Among the entries below, find every line that contains the string "cell", then copy it.

--*--

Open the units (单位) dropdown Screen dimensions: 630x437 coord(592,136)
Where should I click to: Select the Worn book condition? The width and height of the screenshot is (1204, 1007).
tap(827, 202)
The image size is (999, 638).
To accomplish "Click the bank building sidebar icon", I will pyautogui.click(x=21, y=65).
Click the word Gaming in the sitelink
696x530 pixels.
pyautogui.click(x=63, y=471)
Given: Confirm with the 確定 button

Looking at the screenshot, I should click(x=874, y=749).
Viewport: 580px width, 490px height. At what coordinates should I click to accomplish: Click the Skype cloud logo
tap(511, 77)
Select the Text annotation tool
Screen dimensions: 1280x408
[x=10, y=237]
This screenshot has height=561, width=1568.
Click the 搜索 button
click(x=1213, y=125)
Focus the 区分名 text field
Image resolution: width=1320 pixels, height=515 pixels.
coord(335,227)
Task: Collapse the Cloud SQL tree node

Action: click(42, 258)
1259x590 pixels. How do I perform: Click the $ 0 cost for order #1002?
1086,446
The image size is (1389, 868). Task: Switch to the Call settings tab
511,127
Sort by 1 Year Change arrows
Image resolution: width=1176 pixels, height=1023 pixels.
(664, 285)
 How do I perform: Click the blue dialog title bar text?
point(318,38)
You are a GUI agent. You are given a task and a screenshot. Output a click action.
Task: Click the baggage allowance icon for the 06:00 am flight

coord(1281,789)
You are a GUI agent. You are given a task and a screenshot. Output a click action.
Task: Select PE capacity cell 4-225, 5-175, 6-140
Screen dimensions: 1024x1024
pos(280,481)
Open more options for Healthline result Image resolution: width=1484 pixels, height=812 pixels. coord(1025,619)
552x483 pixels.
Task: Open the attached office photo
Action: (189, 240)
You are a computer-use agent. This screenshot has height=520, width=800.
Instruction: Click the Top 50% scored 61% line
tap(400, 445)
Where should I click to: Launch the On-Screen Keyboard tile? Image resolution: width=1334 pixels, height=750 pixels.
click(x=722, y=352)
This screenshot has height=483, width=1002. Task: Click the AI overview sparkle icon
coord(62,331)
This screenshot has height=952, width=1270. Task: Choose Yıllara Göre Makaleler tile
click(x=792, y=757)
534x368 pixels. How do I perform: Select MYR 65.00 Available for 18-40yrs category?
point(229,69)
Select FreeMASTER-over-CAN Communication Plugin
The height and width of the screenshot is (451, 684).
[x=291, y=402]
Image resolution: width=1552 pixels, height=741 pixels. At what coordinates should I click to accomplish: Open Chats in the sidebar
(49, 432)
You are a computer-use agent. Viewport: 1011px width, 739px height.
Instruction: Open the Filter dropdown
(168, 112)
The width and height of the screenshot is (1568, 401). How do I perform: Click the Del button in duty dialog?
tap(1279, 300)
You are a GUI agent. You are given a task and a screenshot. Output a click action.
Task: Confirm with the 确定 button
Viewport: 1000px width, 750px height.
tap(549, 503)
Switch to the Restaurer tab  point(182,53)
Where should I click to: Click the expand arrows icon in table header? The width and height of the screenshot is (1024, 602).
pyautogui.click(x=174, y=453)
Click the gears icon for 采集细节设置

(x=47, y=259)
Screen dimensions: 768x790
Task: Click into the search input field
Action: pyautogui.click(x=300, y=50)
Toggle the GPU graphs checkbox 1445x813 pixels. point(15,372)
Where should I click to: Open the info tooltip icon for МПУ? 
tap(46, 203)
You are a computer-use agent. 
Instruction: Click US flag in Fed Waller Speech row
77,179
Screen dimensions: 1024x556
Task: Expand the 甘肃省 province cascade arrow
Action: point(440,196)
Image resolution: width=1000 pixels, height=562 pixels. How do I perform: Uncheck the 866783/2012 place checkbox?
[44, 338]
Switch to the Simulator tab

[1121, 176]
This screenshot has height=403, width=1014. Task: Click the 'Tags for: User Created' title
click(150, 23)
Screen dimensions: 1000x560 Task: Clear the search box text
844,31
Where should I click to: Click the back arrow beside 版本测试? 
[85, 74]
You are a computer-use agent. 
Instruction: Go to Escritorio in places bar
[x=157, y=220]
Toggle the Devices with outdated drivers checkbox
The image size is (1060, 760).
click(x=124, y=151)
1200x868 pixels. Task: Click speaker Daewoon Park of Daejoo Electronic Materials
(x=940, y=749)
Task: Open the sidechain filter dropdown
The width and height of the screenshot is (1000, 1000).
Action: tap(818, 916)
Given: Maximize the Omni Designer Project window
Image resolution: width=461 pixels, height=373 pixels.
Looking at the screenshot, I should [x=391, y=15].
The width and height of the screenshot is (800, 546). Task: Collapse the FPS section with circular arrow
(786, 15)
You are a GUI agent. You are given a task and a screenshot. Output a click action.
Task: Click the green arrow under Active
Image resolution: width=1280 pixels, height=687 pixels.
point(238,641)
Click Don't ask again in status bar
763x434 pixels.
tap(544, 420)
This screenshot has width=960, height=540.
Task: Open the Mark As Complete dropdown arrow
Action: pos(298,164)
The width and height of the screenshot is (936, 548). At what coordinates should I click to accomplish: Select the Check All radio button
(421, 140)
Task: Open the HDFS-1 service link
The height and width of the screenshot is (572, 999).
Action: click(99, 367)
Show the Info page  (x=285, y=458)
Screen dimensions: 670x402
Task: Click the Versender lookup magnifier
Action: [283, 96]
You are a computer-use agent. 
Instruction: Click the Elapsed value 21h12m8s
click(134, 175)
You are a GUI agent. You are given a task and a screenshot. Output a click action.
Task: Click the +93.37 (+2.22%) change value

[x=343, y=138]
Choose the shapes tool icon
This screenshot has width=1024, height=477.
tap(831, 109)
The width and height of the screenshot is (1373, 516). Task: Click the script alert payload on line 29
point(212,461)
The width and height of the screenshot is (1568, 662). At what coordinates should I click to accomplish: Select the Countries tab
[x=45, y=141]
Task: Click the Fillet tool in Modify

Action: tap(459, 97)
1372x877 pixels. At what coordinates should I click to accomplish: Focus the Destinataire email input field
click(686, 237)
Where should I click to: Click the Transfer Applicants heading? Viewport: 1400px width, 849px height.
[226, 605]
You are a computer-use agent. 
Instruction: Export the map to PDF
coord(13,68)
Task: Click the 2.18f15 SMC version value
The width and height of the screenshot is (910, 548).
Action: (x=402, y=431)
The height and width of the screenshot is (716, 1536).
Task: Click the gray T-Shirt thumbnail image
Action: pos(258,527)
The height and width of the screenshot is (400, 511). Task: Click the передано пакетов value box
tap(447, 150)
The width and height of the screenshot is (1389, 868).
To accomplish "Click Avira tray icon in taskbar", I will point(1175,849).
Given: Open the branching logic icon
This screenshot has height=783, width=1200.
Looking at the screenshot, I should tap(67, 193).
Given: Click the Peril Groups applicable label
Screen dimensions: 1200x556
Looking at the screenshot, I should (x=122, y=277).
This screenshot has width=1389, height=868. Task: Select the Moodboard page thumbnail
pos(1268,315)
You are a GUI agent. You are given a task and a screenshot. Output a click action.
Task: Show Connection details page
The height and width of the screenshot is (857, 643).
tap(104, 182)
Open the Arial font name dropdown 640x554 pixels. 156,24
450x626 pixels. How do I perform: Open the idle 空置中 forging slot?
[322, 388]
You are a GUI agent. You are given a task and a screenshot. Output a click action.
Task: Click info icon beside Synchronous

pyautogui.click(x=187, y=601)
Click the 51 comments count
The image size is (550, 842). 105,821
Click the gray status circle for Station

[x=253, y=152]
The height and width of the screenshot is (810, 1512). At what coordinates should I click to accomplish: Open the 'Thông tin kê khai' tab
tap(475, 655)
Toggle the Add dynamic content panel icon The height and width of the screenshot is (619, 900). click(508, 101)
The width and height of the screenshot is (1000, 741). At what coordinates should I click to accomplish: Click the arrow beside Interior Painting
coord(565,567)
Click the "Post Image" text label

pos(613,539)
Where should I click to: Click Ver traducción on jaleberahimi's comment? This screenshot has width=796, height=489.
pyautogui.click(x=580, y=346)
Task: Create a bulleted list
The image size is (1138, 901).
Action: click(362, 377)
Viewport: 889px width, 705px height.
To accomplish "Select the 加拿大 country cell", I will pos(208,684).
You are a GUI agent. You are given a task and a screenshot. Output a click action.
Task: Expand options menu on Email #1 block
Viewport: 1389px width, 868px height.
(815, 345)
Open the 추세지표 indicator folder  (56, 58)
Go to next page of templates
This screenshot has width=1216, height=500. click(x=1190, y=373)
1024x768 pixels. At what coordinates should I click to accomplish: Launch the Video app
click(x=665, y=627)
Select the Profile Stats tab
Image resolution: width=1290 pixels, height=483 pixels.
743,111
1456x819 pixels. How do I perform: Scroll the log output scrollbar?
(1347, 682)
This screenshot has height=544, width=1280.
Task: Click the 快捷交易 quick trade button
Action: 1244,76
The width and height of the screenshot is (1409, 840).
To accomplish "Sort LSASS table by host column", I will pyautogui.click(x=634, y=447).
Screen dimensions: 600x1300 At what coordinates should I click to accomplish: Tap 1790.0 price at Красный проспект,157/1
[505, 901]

--*--

● **WORKED SOLUTION**:
Task: Select PE capacity cell 4-225, 5-175, 6-140
To accomplish "Select the 加拿大 country cell", I will pos(208,684).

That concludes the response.